Color Mixing Tips for a Good Artists

May 4, 2009 - 10:28 am No Comments

How do we decide what colours we mix to achieve the required colour. Do we do it by instinct, a bit of this colour, a little of that ? Here are some tips to help you put a little more science into the art of colour mixing.

Don’t Use More Than Three Colours in a Mixture. The more pigments you mix together, the muddier your colours will become. To keep your mixes looking fresh and clean use just two colours (You can add white if necessary).

Use a Key Colour in all Mixes. Add a small amount of the same colour to all your mixes. For example, try adding a small amount of burnt umber to all your mixes. Take this approach across the whole painting and you’ll create a painting with a keyed colour range. Each colour will therefore have a least a little in common with its neighbours and (hopefully) this will pull your painting together.

Use a Coloured Ground for your Painting. Before you start to paint, give your canvas a coat or a stain of another colour. This will affect your painting in two ways: Firstly, the underpainting will unify all the coloours you place on top. Secondly, as you add colours over the top, the colour underneath will inevitably show through and change the colour perceived by the viewer. For example, a light wash of viridian green and burnt sienna will give a dark leafy greenness to a forest scene.

Use a Limited Set of Colours. Try using a very limited palette of colours. Try using the earth colours (yellow ochre, olive green, venetian red, raw umber, burnt sienna, raw sienna) and maybe french ultramarine. You’ll be amazed at the range of colours you can achieve, but just as importantly, the colours you mix will be more ‘together’.

Use Complementary Colours Side-by-side. Complementary colours are ‘opposite’ colours. For example, the opposite or red is green, the opposite of blue is orange. Place two opposite colours next to each other on your canvas and the eye will perceive both colours as more intense. Don’t just think of this phenomenon in terms of bright, primary colours, try it in subtle tints and shades. For example, I recently contrasted a pale blue shirt against a white background by adding a little cadmium orange to the white mixture. The effect was to ‘lift’ the blue shirt slightly and move it away from the very slightly orangey background.

Mix Complementary Colours to Make Darks. Mix cadmium red with pthalo green to get a colour that is very near to black, but twice as interesting. Add white to get a beautiful grey. Or try mixing ultramarine with burnt umber to give a fantastic dark that can be warm (add more umber) or cool (add more ultramarine).

Use a Lighter Tone to Separate Two Colour Areas. A trick used by some artists is to slightly lighten the of a colour at the border with another. For example, look closely at ‘The Geographer’ by Vermeer. At the edge of the blue gown Vermeer adds a little white to the colour of the distant wardrobe. This has the effect of intensifying the blue colour and putting distance between the figure and his background, opening up a three dimensional space the brings the nearby figure into sharper relief.

Use warm and cool colours to introduce depth. The mantra is “warm colours advance and cool colours recede”. Its boring (and perhaps a cliché) but it does work!

Use complementary colours to model shapes. Rather than using shadow colours to suggest the gentle curve of someone’s cheek in a portrait, mix a little ultramarine or viridian green into the flesh colour mix. The effect will be more subtle.

Practice Your Colour Mixes. Don’t experiment with colour mixes on your best pictures, paint colour swatches instead. For example, mix pure ultramarine with pure viridian green and paint a stripe on a cheap, throwaway surface. Then add a little white to the mixture and paint another stripe next to the first. Gradually introduce more white into the mixture until the mixture is almost white.

Finally, Remember to Forget the Rules! Be prepared to forget everything you ever learnt about colours and colour mixing. Okay, so warm colours advance and cool colours recede? Try painting a sunset.

- [Rows]:

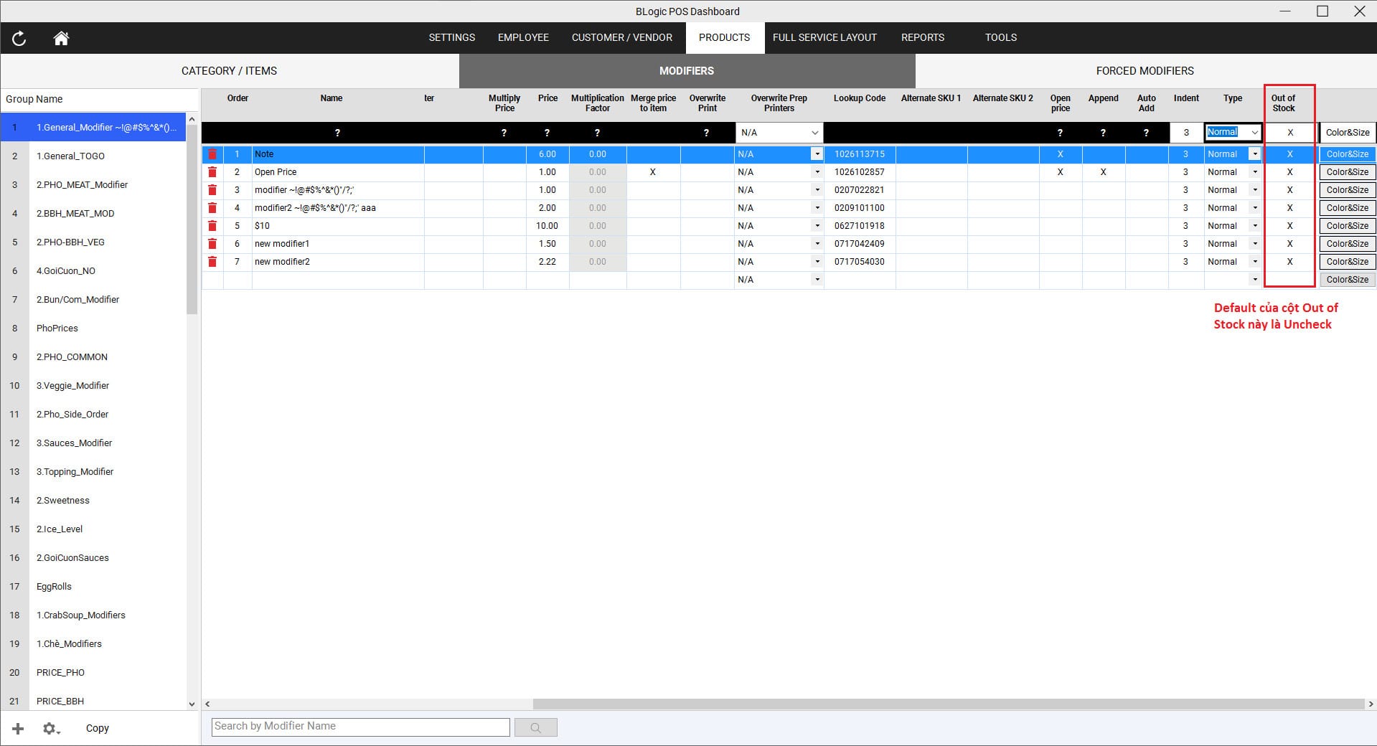
Task: Click Color&Size button for $10 row
Action: point(1347,226)
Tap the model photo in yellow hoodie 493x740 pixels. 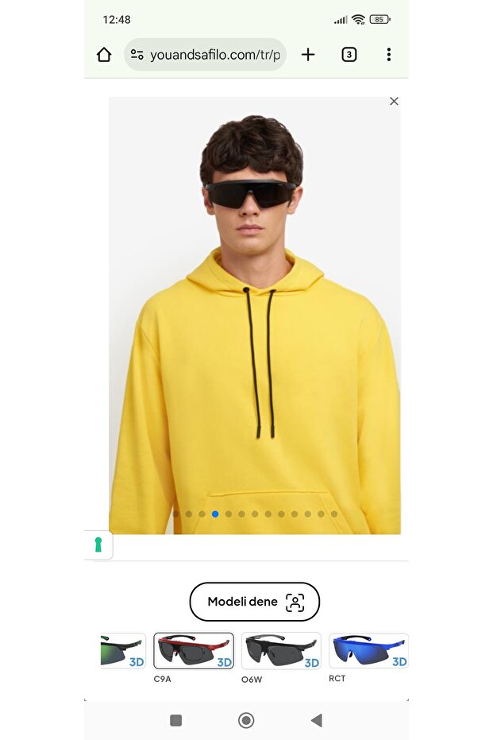255,316
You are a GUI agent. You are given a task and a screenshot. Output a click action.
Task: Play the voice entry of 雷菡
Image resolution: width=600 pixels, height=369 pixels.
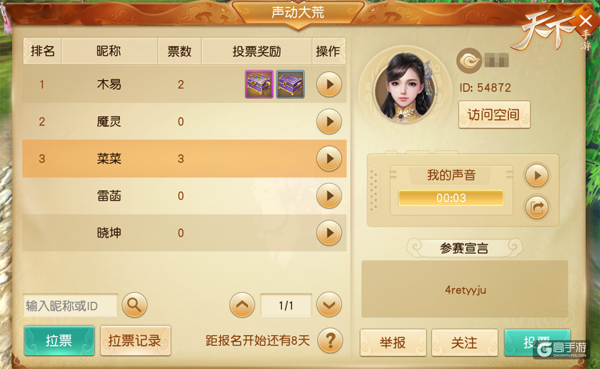click(329, 196)
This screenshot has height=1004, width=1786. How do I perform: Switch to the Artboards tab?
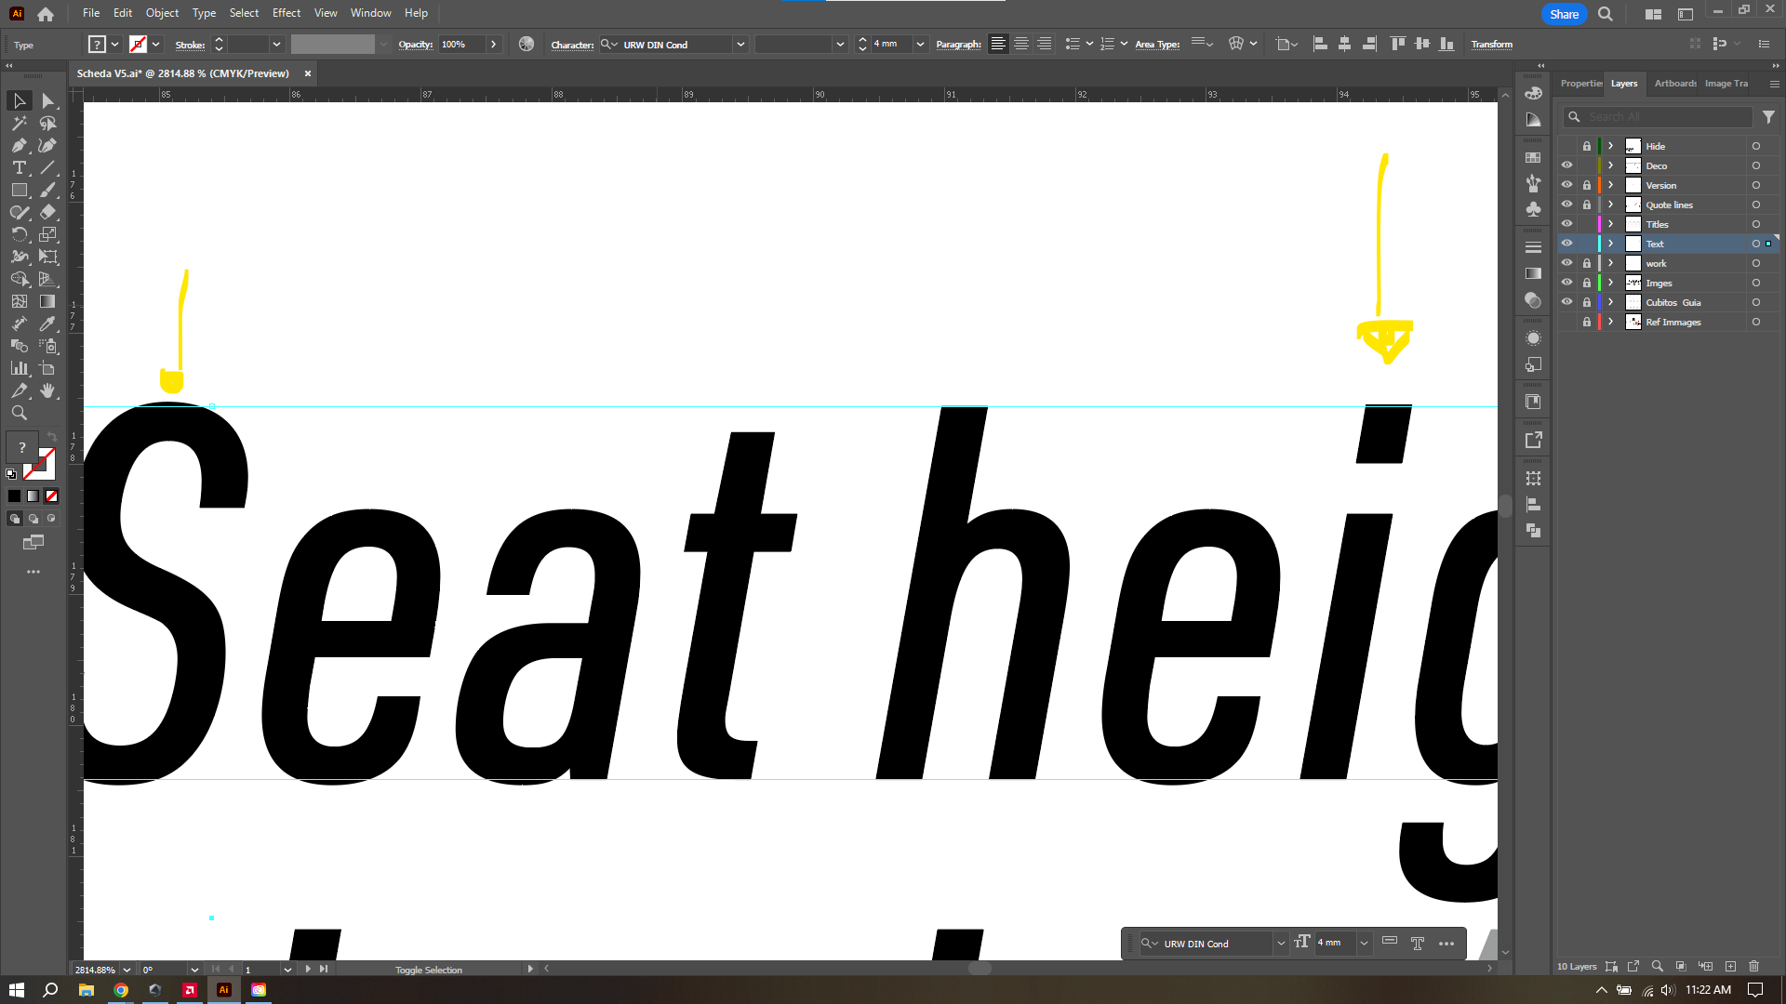click(x=1674, y=84)
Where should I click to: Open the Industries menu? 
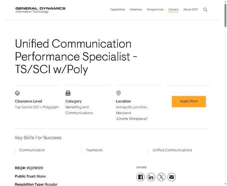[136, 9]
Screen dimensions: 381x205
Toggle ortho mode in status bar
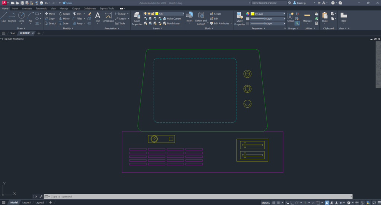coord(293,203)
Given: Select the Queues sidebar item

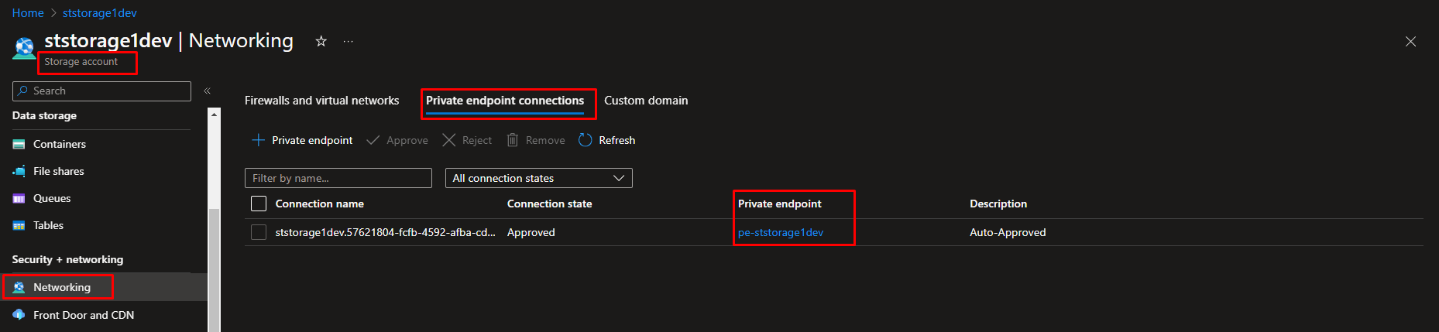Looking at the screenshot, I should 52,198.
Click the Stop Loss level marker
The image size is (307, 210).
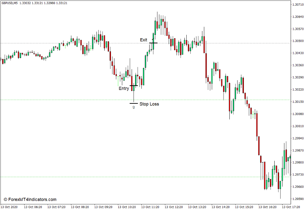pyautogui.click(x=134, y=103)
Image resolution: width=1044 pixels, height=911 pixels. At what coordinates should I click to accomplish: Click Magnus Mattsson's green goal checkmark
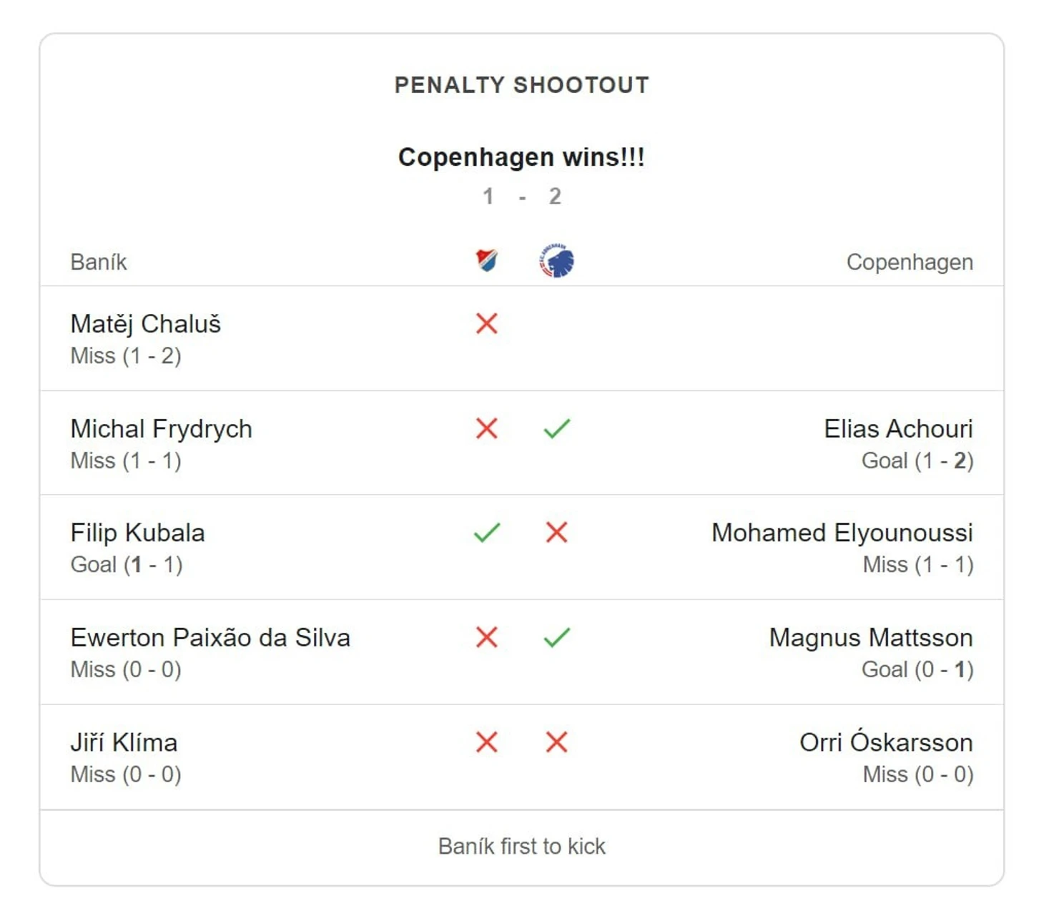coord(556,637)
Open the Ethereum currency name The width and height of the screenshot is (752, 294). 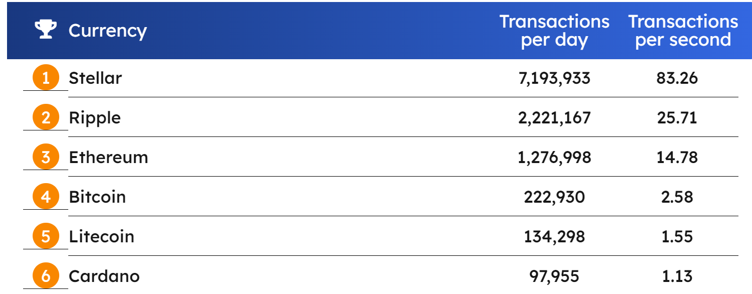coord(108,158)
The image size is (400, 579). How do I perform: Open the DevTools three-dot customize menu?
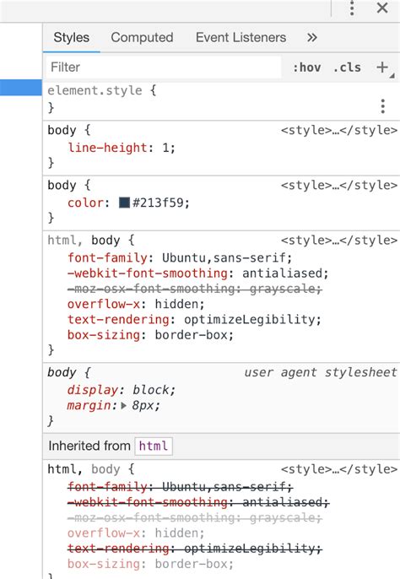[x=352, y=8]
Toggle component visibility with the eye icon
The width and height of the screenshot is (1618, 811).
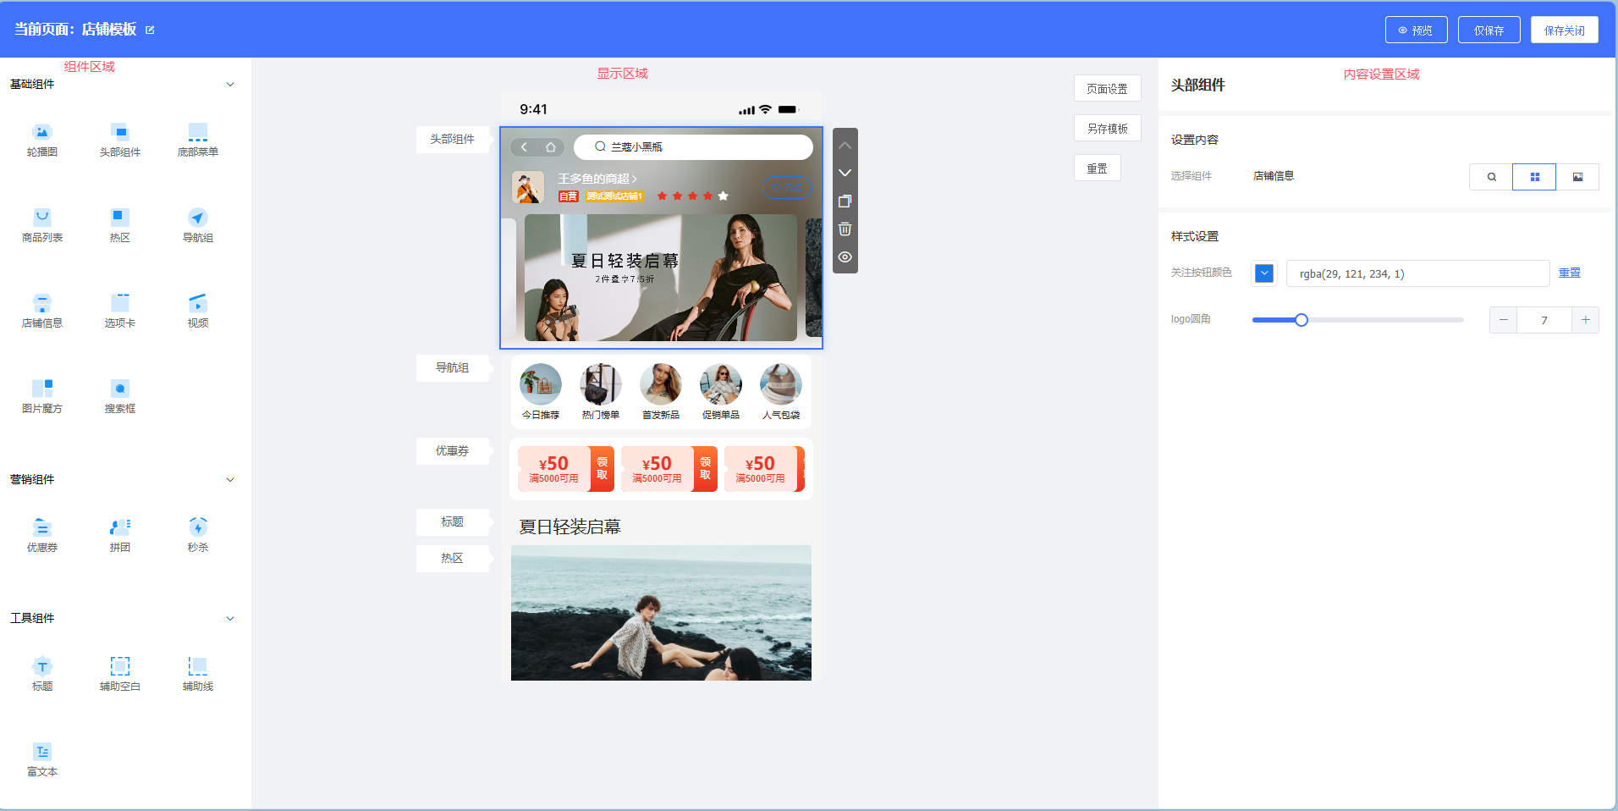(x=845, y=257)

- [Exercise task]: In the color-mixing tips, which two colors are mixed to give a dark that can be made warm or cool?

- [Exercise result]: Ultramarine and burnt umber.